A 26.2 percent chance to break a franchise record is still good odds, however, and a hot month of August would certainly finish it off. Stanton does have two months in his career with 10 home runs or more, so coming close to the record by the end of this month is not completely far-fetched. But what about reaching a stratospheric mark, a 50-homer season? Well, that remains a pipe dream of the biggest proportions. Stanton's odds of hitting 19 home runs in the next two months stand at just 0.4 percent.

But in all of these calculations, we assume Stanton remains healthy throughout. Stanton has yet to miss any injury time, but he has average a little under 29 games missed per season over the last three years. If we prorate that for the remaining time left in the season, that would boil down to about seven games and 30 plate appearances missed. If we take that off of his expectations, Stanton's odds of reaching 40 homers drop to 39.3 percent, and his chances of breaking Sheffield's record fall to 9.9 percent.

Stanton's injury problems in the past may get in the way of a future bid for MVP at the end of 2014 as well as a bid for the 40-homer mark.
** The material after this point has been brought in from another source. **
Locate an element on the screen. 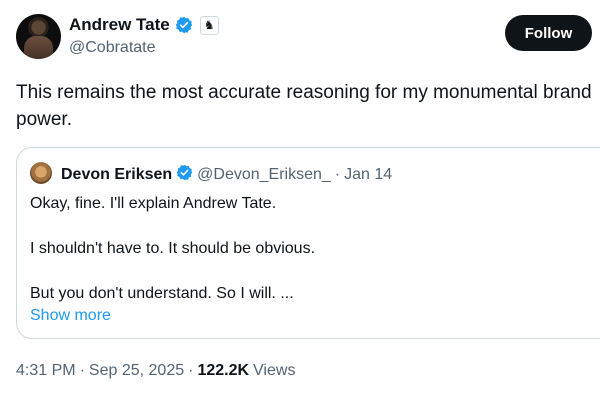 Image resolution: width=600 pixels, height=400 pixels. quote-date: Jan 14 is located at coordinates (368, 174).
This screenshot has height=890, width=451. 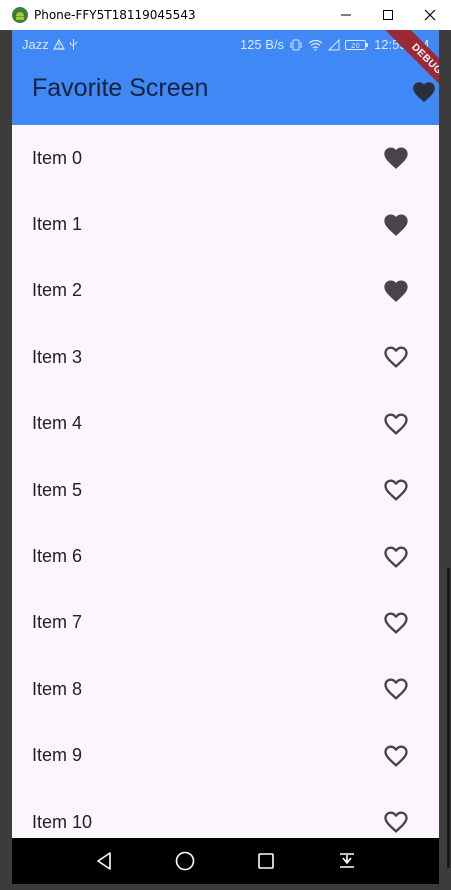 What do you see at coordinates (226, 756) in the screenshot?
I see `list-item: Item 9` at bounding box center [226, 756].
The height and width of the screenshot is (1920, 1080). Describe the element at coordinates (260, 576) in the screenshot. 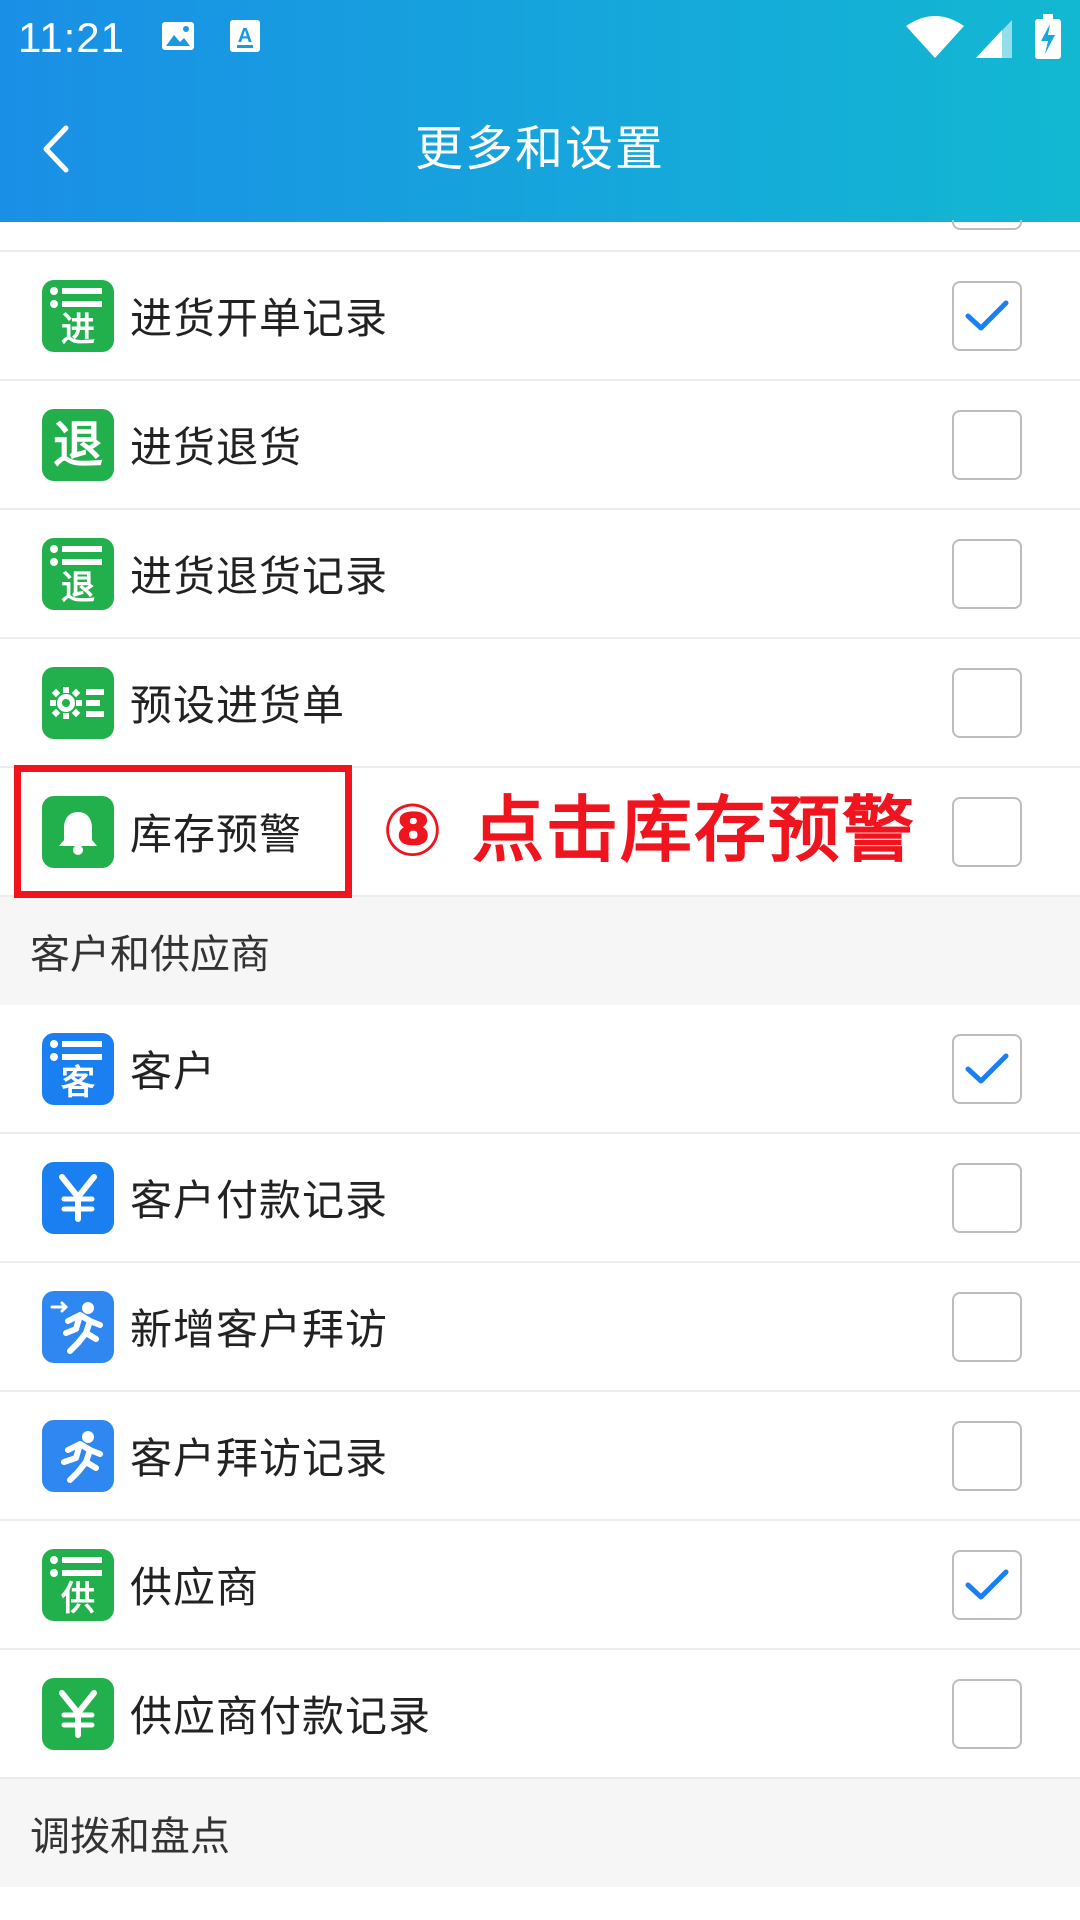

But his rate and lead are so strong right now that he is the odds-on favorite to win the home run crown in the National League, and he has a decent chance of beating out Jose Abreu and Nelson Cruz for the overall crown. This would be the first time Stanton led any league in home runs, and it would feel right for him to break the Marlins franchise record as well. If health is on his side, the numbers are as well.